TinyML Applications for Embedded Devices
Learn to implement machine learning on low-power hardware for tasks like voice recognition, object detection, and motion sensing.
About this course
Machine learning is no longer confined to massive data centers; it is now powering the smallest devices in our daily lives. This course provides a practical foundation in TinyML, enabling you to build intelligent features for hardware with limited memory and power.

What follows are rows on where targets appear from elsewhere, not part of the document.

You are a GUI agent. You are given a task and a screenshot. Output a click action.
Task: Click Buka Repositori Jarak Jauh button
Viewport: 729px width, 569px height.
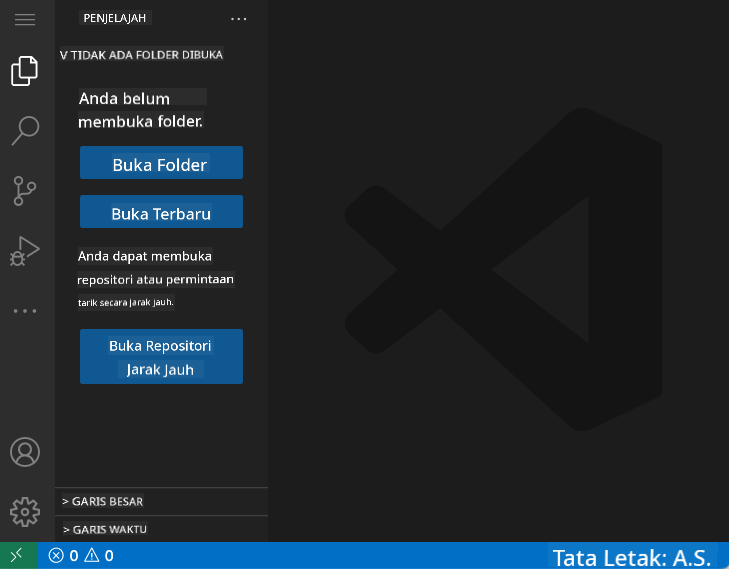coord(161,357)
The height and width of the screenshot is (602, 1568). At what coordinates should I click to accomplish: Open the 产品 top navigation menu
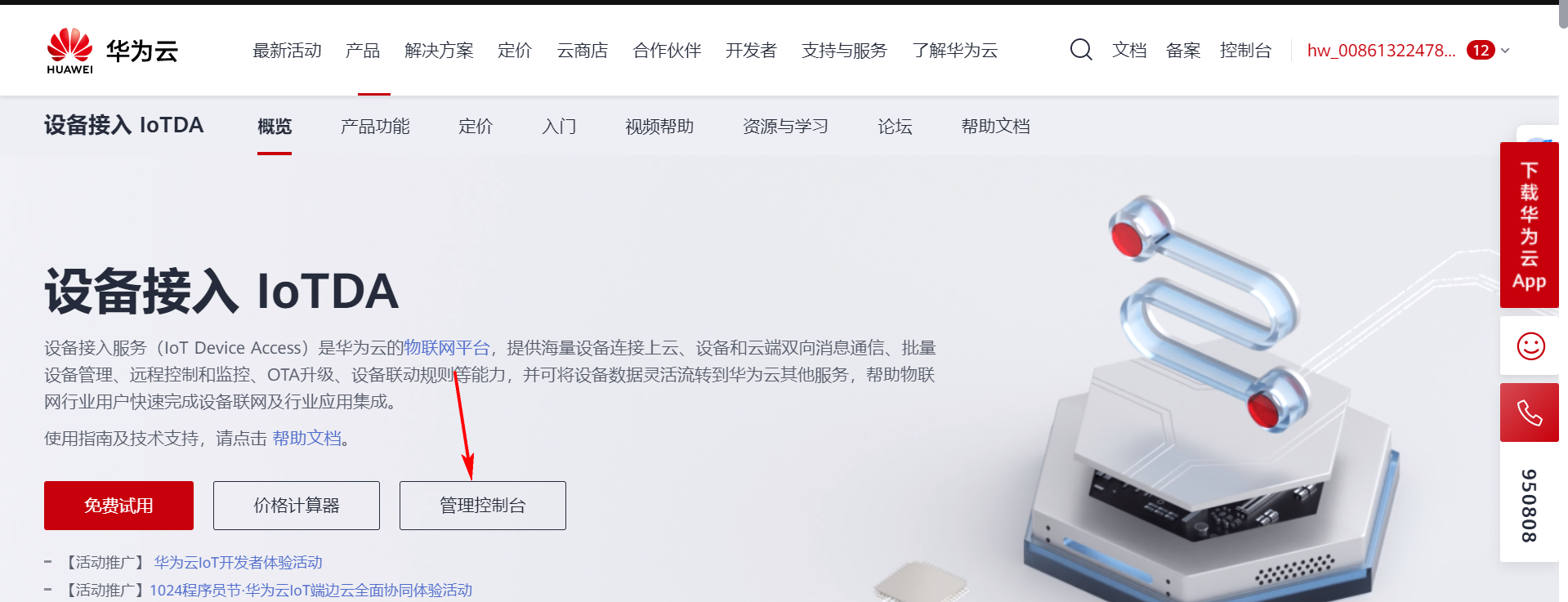pos(363,51)
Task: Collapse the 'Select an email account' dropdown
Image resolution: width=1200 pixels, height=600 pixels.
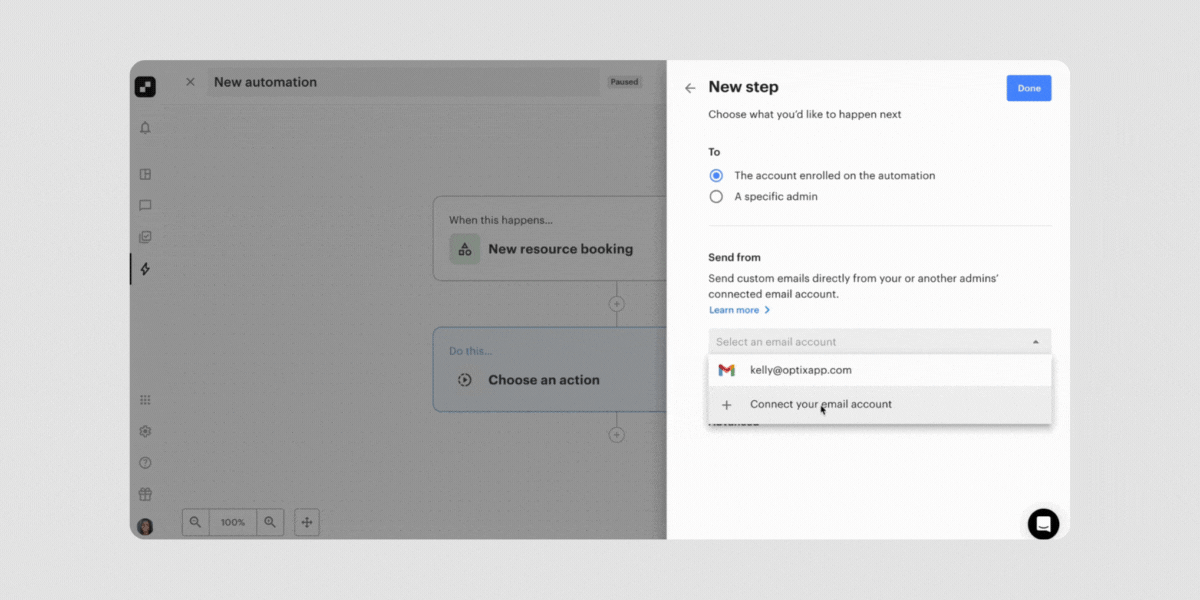Action: pyautogui.click(x=1035, y=340)
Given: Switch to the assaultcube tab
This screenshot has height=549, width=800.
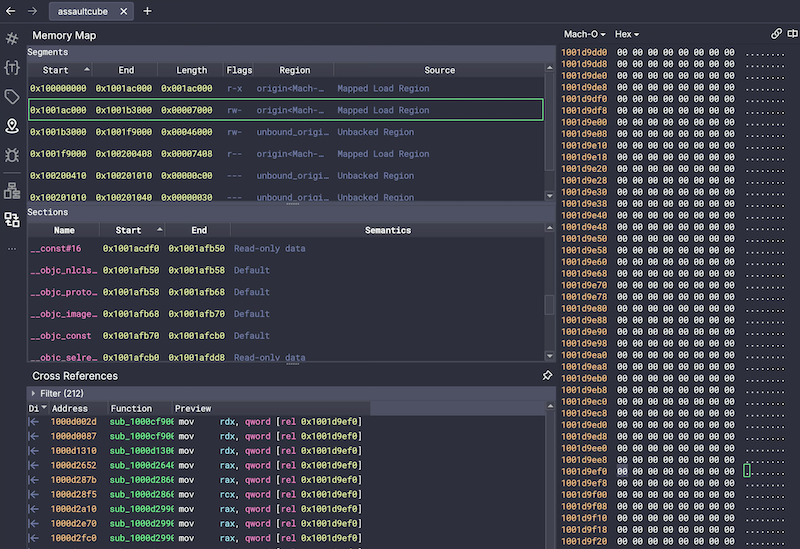Looking at the screenshot, I should (82, 11).
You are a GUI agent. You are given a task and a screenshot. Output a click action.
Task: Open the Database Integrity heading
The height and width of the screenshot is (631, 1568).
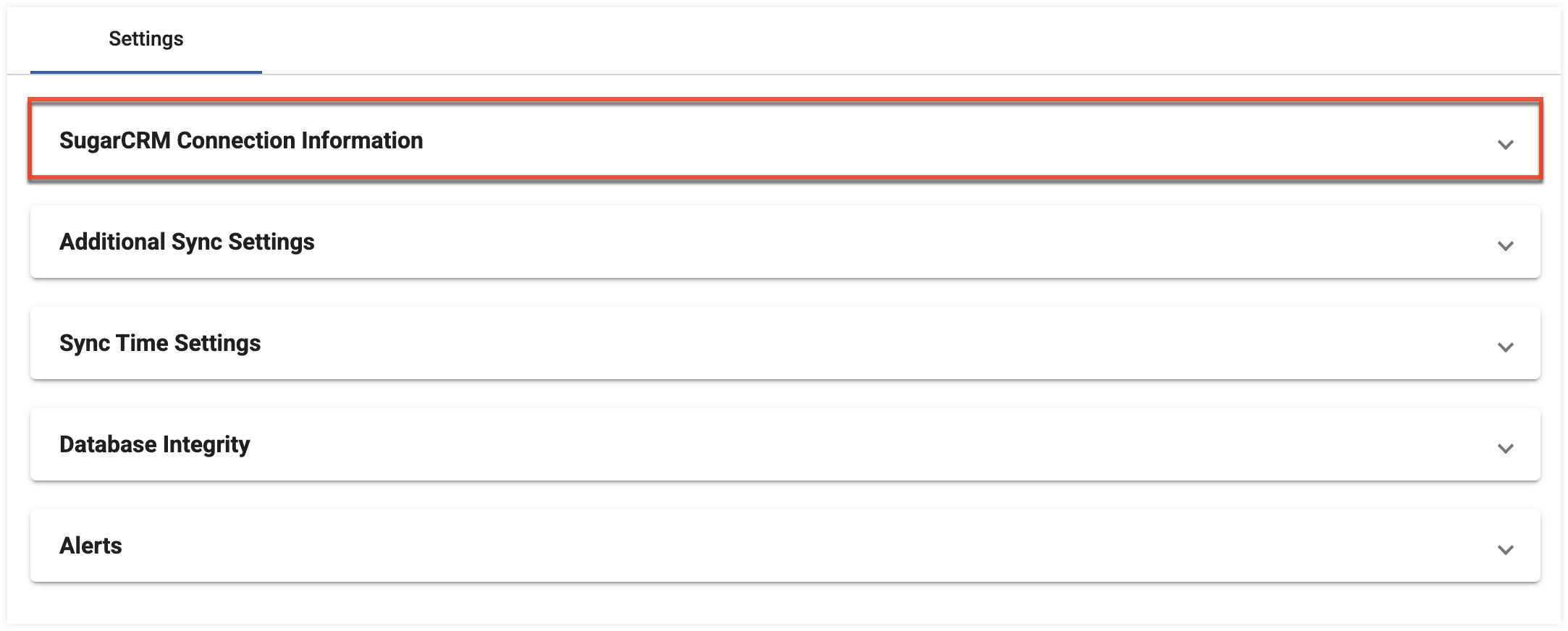coord(154,444)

You will learn how to bridge the gap between complex algorithms and constrained embedded systems. Through written explanations and code-based examples, you will explore how to process sensor data to make real-time decisions on the edge.
What you'll learn:
- Understand the core principles and constraints of edge computing and TinyML terminology
- Implement keyword spotting systems for voice-activated device commands
- Apply visual wake word techniques to identify specific objects or people using low-power sensors
- Develop gesture recognition models using motion data from accelerometers and gyroscopes
- Optimize models using quantization and pruning to fit within strict hardware limits
- Explore modern MLOps workflows for deploying and monitoring models on remote edge devices
The course begins with foundational concepts of embedded AI before diving into specific applications for audio, vision, and motion data. You will follow a structured path from understanding raw sensor input to deploying an optimized model on a microcontroller.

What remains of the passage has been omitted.